New study reveals what you see before you die

2023-05-04 09:34:00

What happens in your brain when you’re dying? This is the question that researchers from the University of Michigan, in the United States, wanted to answer.

“How living experience can emerge from a brain during the dying process is a neuroscientific paradox”, says Dr. Jimo Borjigin, the lead author of the study. Their results were published in an article in the journal Proceedings of the National Academy of Sciences (PNAS), Monday, May 2, 2023.

Brain activity detected in two patients when they died

To carry out this work, scientists studied four patients who died of cardiac arrest in hospital. “All were in a coma and unresponsive, but were kept on life support,” they say. Then, “their cardiovascular and cerebral activities were measured when the patients were disconnected of their artificial respirators.”

Result: two of them, a 24-year-old woman and a 77-year-old woman, saw their heart rate increase. In addition, the researchers also found increased gamma wave activity. However, this is “considered to be the fastest brain activity associated with consciousness“, explain the authors.

If this part of the brain is stimulated, it means the patient is seeing something, can hear something, and can potentially feel sensations outside of their body.

But while these conclusions have already been revealed in other studies, researchers at the University of Michigan wanted to go further. They have, in fact, more distinctly examined the part of the brain that was stimulated in two patients. This is a posterior area associated with consciousness.
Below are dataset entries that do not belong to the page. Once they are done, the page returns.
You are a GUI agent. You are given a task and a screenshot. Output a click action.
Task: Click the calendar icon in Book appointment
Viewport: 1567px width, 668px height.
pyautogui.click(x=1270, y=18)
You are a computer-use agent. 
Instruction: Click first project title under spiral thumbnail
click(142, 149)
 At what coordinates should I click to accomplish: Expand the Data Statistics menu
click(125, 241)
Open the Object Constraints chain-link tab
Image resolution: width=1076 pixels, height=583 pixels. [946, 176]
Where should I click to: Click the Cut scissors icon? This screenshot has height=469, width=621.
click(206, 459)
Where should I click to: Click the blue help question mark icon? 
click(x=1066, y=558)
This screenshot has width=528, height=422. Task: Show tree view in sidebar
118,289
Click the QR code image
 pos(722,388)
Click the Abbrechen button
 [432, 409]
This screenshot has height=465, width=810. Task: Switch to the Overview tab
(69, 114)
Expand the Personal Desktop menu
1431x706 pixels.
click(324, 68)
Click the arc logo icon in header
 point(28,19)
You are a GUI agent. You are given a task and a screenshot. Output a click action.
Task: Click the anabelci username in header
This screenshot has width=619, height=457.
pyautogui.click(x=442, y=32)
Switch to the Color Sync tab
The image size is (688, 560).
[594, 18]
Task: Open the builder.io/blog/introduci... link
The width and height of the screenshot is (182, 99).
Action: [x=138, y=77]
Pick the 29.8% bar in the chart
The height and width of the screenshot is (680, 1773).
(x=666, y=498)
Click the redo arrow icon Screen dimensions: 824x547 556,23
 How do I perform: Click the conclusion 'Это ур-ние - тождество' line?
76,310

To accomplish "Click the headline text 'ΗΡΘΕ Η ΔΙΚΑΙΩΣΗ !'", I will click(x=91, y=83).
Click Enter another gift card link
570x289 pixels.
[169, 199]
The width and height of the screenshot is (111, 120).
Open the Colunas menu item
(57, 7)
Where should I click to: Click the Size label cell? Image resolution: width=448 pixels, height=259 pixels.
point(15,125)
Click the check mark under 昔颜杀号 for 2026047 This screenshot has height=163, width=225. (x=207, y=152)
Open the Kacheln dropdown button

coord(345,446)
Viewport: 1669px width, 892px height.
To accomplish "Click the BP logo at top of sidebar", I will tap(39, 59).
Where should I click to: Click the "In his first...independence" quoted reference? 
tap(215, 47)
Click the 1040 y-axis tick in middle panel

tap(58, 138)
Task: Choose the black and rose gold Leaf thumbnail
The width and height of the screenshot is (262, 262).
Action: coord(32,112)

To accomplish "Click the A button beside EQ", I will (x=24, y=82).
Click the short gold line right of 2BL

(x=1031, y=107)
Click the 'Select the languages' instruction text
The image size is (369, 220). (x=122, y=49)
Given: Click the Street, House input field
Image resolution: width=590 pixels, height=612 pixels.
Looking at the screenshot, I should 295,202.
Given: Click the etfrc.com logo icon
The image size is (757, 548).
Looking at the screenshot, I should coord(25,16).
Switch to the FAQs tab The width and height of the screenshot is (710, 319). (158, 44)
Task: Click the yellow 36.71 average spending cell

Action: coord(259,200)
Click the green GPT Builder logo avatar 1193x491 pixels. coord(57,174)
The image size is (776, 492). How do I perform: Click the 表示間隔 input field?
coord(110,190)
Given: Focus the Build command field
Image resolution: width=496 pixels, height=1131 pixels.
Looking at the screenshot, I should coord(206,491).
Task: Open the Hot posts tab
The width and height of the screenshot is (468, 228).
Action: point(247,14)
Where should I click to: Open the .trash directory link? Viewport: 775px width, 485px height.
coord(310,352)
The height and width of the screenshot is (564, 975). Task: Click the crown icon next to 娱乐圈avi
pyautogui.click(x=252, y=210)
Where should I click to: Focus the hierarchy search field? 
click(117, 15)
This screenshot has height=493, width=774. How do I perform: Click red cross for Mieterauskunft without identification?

“This is correlated with dreams, visual hallucinations in epilepsy and altered states of consciousness”, complete the researchers. Gold, “if this part of the brain is stimulated, it means that the patient is seeing somethingcan hear something and can potentially feel sensations outside of his body,” explains Jimo Borjigin.

Near-death experience: more research needs to be done

However, the researchers are unable to find out why the other two patients did not display the same bursts of brain activity as the others. It is also for this reason thatthey “want to be cautious regarding these manifestations of consciousness during a near-death experience.”

On the other hand, the study was only conducted on a very small sample, so “one cannot draw general conclusions”, warn the authors. “And, as the patients are deceased, whether or not they had visions will never be known.”

However, “these observations are definitely exciting and provide a new framework for our understanding of a secret consciousness in dying humans.”